*Quoted passage*.
──────────────────────────────

We next examined the thymocyte populations in Pggt1b−/− mice and found that thymic development of Pggt1b−/− T cells was grossly normal (Fig. 1, E and F). However, in sharp contrast to T cell lymphopenia in peripheral lymphoid organs of Pggt1b−/− mice, the frequencies and numbers of CD4SP and CD8SP cells, but not DN or DP cells, were significantly increased in the thymus of Pggt1b−/− mice (Fig. 1, E and F). CD4SP or CD8SP cells contain CD62LhiCD69lo mature and CD62LloCD69hi semimature subpopulations, and only mature SP cells have the capacity to egress from the thymus to peripheral lymphoid organs (Carlson et al., 2006; Phee et al., 2014). Between these SP thymocyte subsets, CD62LhiCD69lo mature, but not CD62LloCD69hi semimature, CD4SP and CD8SP cells accumulated in the thymus of Pggt1b−/− mice (Fig. 1, G–I). Consistent with this notion, the expression of CD62L and other maturation markers, such as Qa2 and integrin β7, was increased in Pggt1b-deficient CD4SP and CD8SP cells, whereas immature cell markers CD24 and CD69 were decreased (Fig. S1 G). Thus, Pggt1b deficiency results in selective accumulation of mature CD4SP and CD8SP cells in the thymus.

──────────────────────────────

*Excerpted data*.

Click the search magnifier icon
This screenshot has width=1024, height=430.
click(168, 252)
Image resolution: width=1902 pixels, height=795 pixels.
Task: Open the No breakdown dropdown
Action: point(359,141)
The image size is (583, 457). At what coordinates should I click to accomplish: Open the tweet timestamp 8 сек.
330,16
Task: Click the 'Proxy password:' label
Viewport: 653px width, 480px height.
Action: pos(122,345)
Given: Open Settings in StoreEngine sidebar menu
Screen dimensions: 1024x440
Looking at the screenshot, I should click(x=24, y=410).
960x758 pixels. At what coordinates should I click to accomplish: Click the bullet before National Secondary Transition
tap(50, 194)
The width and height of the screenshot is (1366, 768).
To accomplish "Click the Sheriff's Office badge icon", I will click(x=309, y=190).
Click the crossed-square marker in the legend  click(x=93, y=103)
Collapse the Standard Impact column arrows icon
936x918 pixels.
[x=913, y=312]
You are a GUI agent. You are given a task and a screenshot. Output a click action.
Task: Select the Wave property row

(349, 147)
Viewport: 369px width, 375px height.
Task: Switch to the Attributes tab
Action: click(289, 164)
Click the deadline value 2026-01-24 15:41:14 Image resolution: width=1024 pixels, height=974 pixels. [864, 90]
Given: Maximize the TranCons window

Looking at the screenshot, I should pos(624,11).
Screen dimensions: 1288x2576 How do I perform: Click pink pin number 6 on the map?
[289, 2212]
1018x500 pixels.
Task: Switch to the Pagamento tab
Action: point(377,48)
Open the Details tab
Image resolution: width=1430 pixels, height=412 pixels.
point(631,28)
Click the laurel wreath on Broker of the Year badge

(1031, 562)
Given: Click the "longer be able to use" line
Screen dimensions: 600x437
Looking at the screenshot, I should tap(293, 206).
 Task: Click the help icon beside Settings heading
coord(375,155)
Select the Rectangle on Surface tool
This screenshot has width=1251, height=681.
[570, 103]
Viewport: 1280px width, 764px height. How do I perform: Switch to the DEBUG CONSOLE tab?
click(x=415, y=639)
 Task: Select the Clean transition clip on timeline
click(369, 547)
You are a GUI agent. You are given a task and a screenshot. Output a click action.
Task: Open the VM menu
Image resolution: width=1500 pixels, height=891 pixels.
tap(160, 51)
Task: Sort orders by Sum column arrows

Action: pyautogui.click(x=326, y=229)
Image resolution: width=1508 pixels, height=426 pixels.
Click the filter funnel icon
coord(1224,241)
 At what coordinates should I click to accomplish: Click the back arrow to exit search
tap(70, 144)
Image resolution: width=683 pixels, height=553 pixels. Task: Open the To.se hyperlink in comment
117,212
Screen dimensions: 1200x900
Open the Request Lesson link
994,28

──────────────────────────────

*Task objective*. According to the thymocyte passage, which subpopulation of CD4SP or CD8SP cells can leave the thymus for the peripheral lymphoid organs?

*Response for this exercise*. Only the CD62LhiCD69lo mature SP cells can leave the thymus.